インターネット上で一般ユーザーの追跡に使用されるウェブブラウザのクッキーが、米国家安全保障局(NSA)による監視対象の追跡にも利用されていると、The Washington Postが報じている。
クッキーとは、広告主がユーザーのウェブ上での活動を追跡して、よりターゲットを絞った広告を提供できるようにするためのコードのことだ。NSAがこれを、政府によるハッキングと監視対象の特定に利用していることが、NSAの元契約職員Edward Snowden氏がThe Washington Postに提供したNSAの内部用プレゼンテーションスライドによって明らかになった。
NSAは、Googleの追跡メカニズムである「PREF」という名称のクッキーを特に好んで利用しているという。PREFには、ユーザーの名前や電子メールアドレスといった個人情報ではなく、固有の数値識別子が含まれている。このクッキーによってNSAが、疑わしい行動を検出することはできないが、「遠隔からの悪質な企て」の捜査対象として既に挙がっている対象を正確に特定することができると同紙は報じている。
このクッキーは、ユーザーをマルウェアやフィッシング攻撃から保護することを目的としたGoogleの「安全な閲覧」サービスの一環である。Googleによると、PREFは、表示言語や検索結果件数といった、ユーザーのウェブブラウザ設定を保存するためにも使用されているという。

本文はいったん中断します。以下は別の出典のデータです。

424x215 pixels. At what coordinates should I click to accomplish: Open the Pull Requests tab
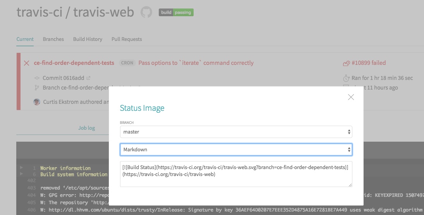[x=127, y=39]
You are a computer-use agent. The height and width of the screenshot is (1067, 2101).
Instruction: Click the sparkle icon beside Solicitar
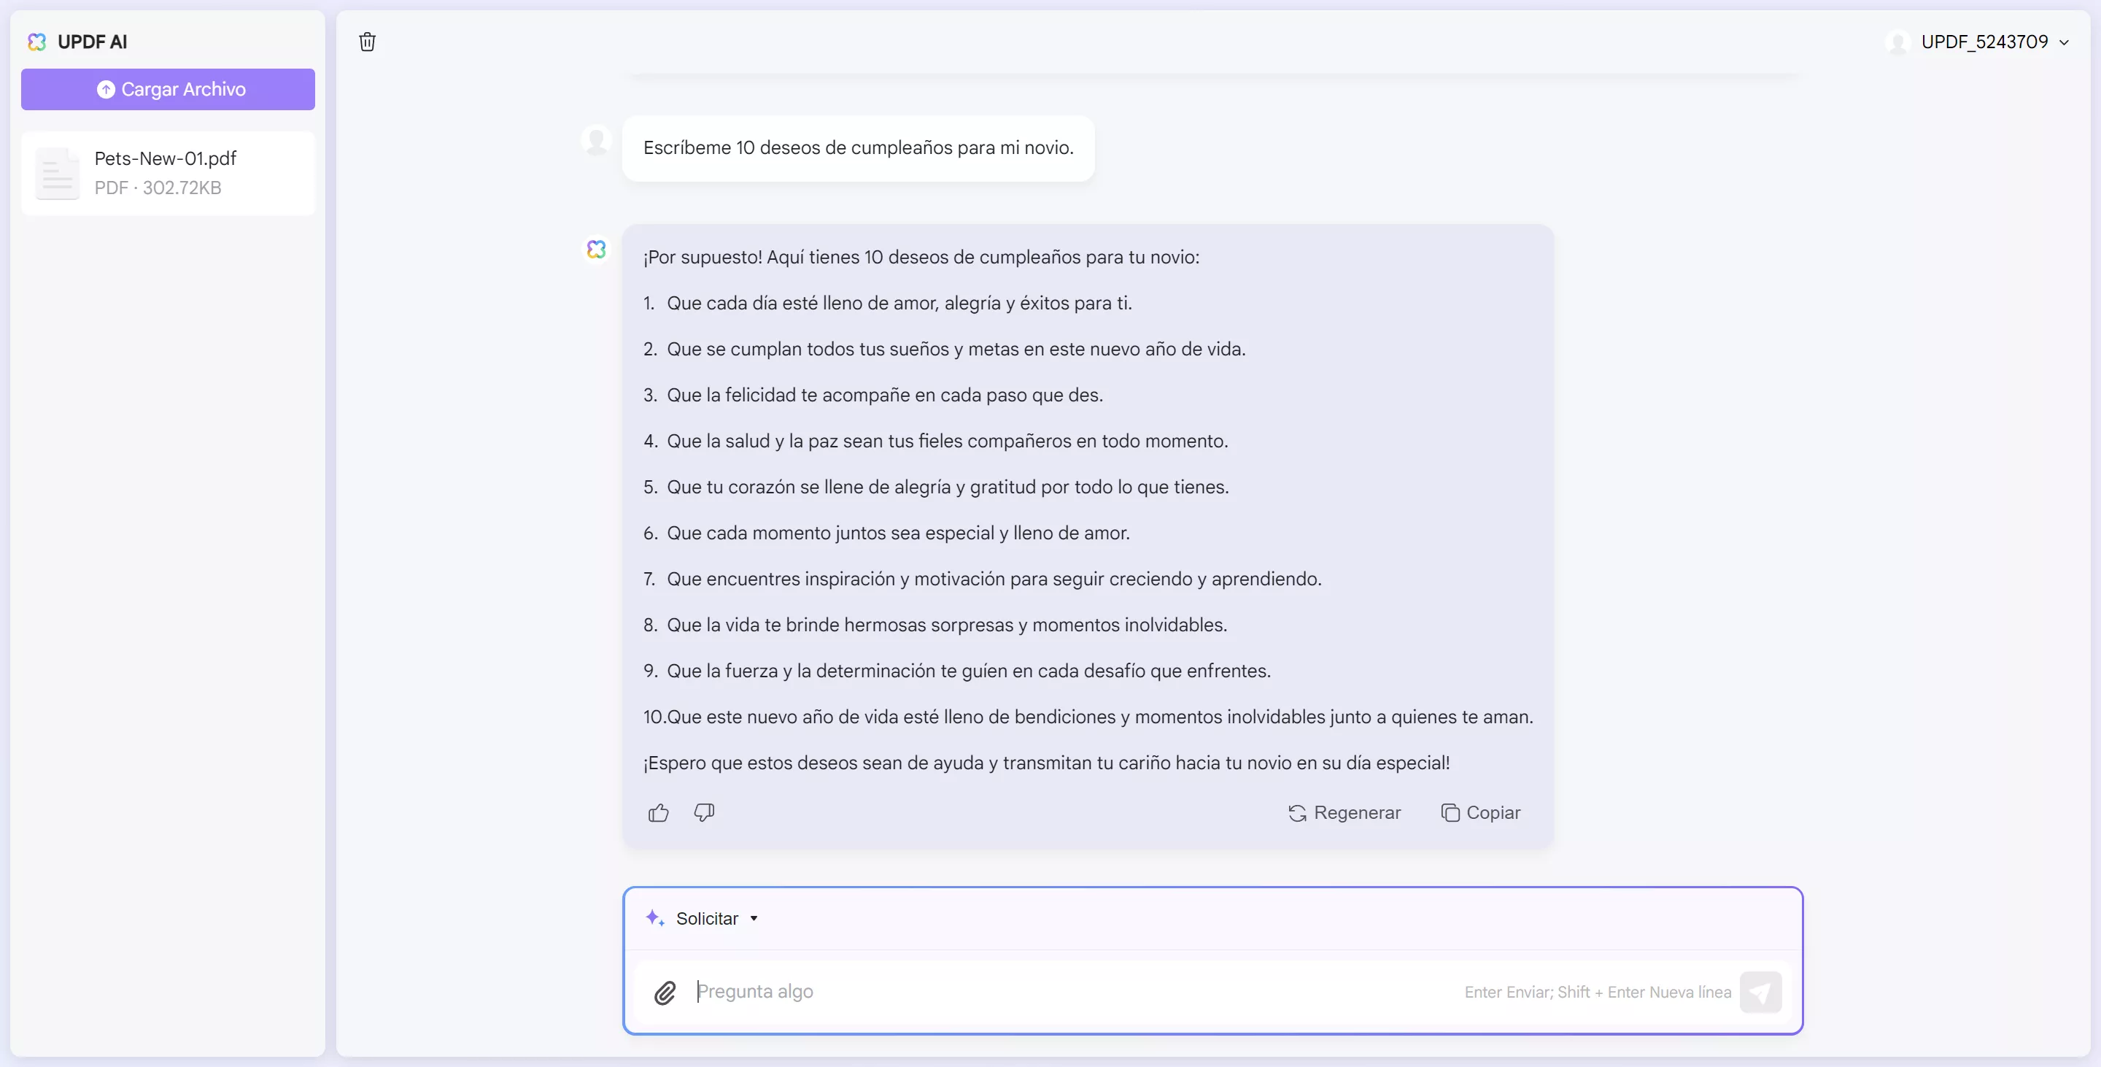point(654,918)
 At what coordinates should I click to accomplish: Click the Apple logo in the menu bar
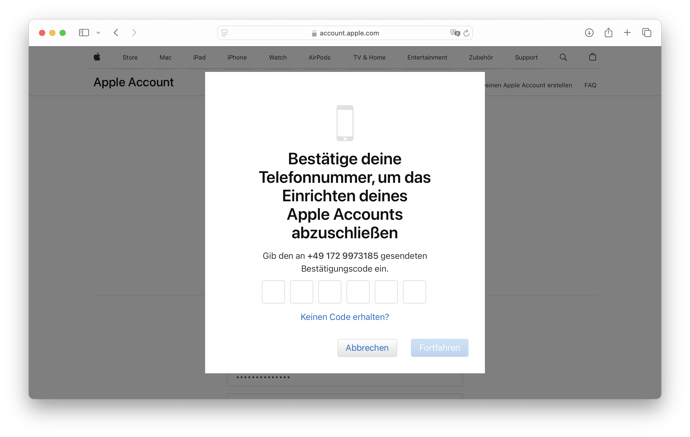pyautogui.click(x=97, y=57)
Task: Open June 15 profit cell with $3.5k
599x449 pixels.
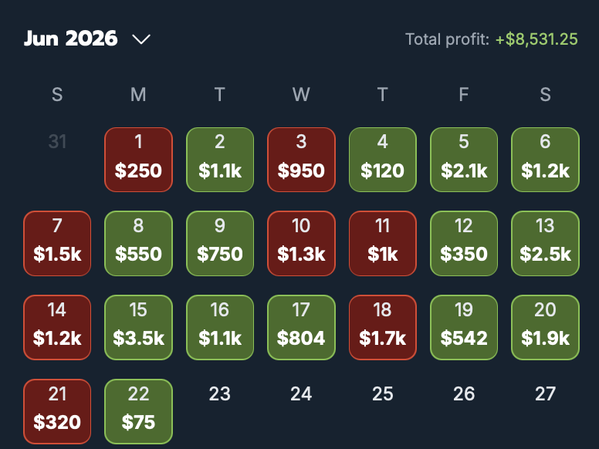Action: [x=138, y=328]
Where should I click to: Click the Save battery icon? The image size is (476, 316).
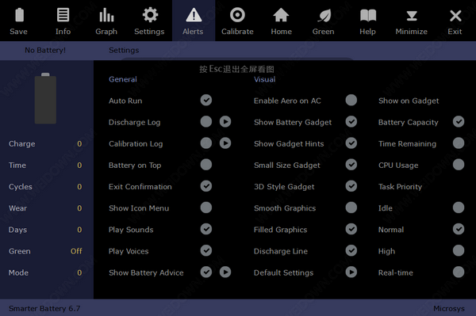coord(19,15)
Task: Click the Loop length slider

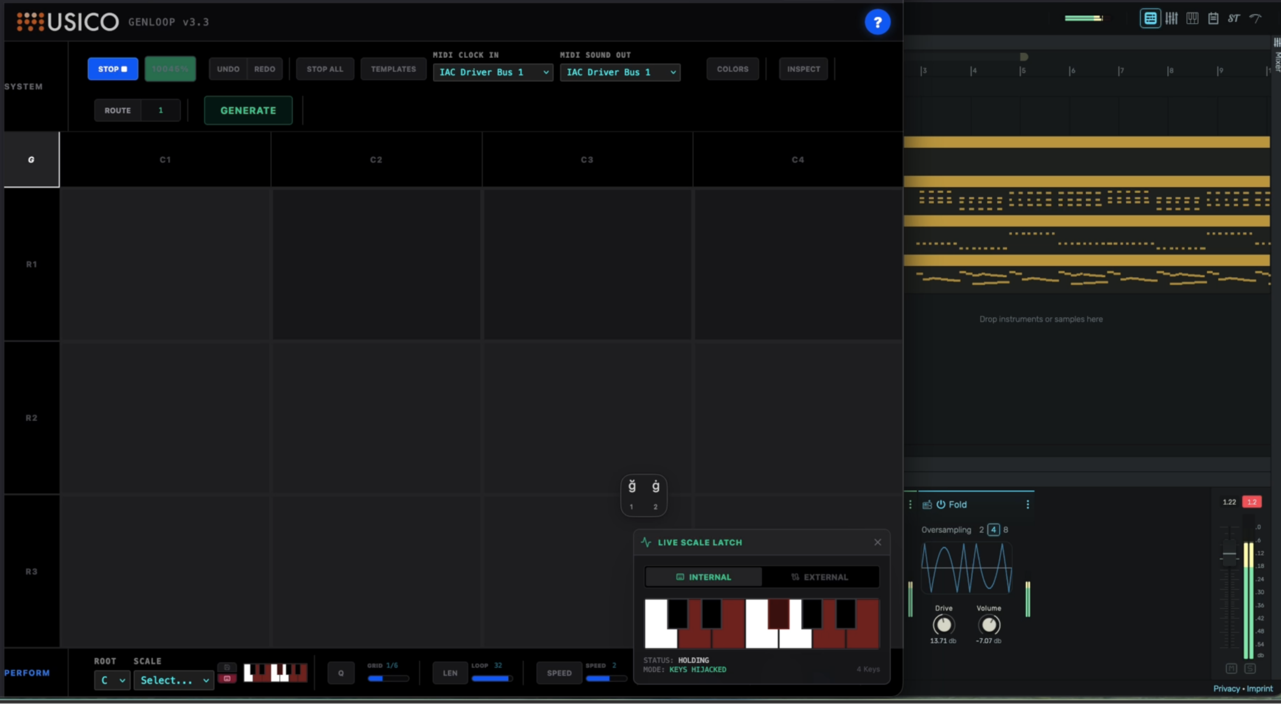Action: pyautogui.click(x=491, y=679)
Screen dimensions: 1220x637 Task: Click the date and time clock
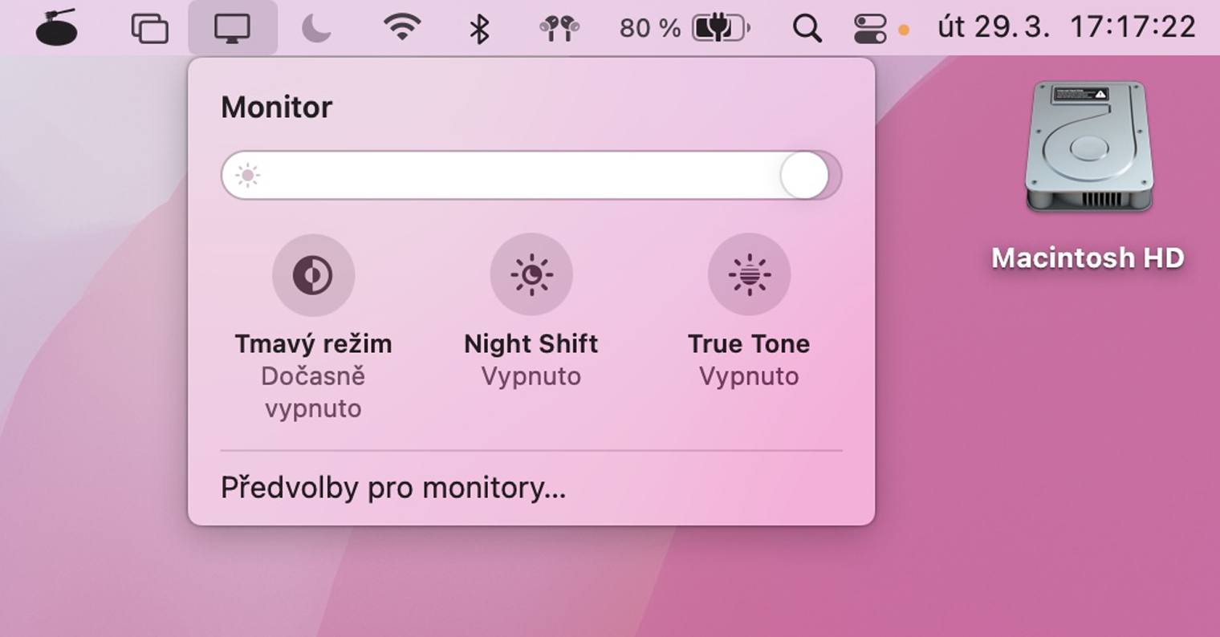1067,28
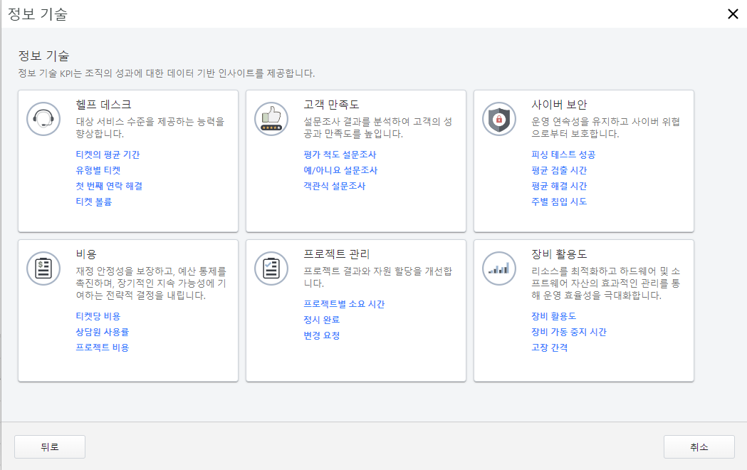
Task: Click the thumbs-up icon for 고객 만족도
Action: point(271,119)
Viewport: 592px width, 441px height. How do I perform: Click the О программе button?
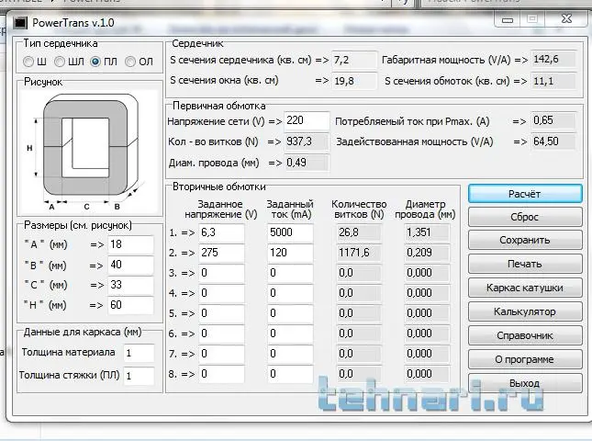pyautogui.click(x=524, y=359)
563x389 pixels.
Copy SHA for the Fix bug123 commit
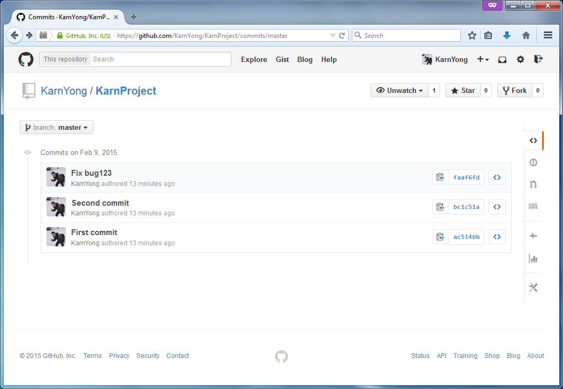point(440,177)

暴露された文書には、NSAがスマートフォンアプリやモバイルOSによって収集された位置データを使用して、世界中の携帯端末を正確に特定していることも示されていたと同紙は報じている。The Washington Postによると、収集された情報は、NSAが毎日収集するとされる50億件の位置追跡記録よりも具体的なものだという。
この記事は海外CBS Interactive発の記事を朝日インタラクティブが日本向けに編集したものです。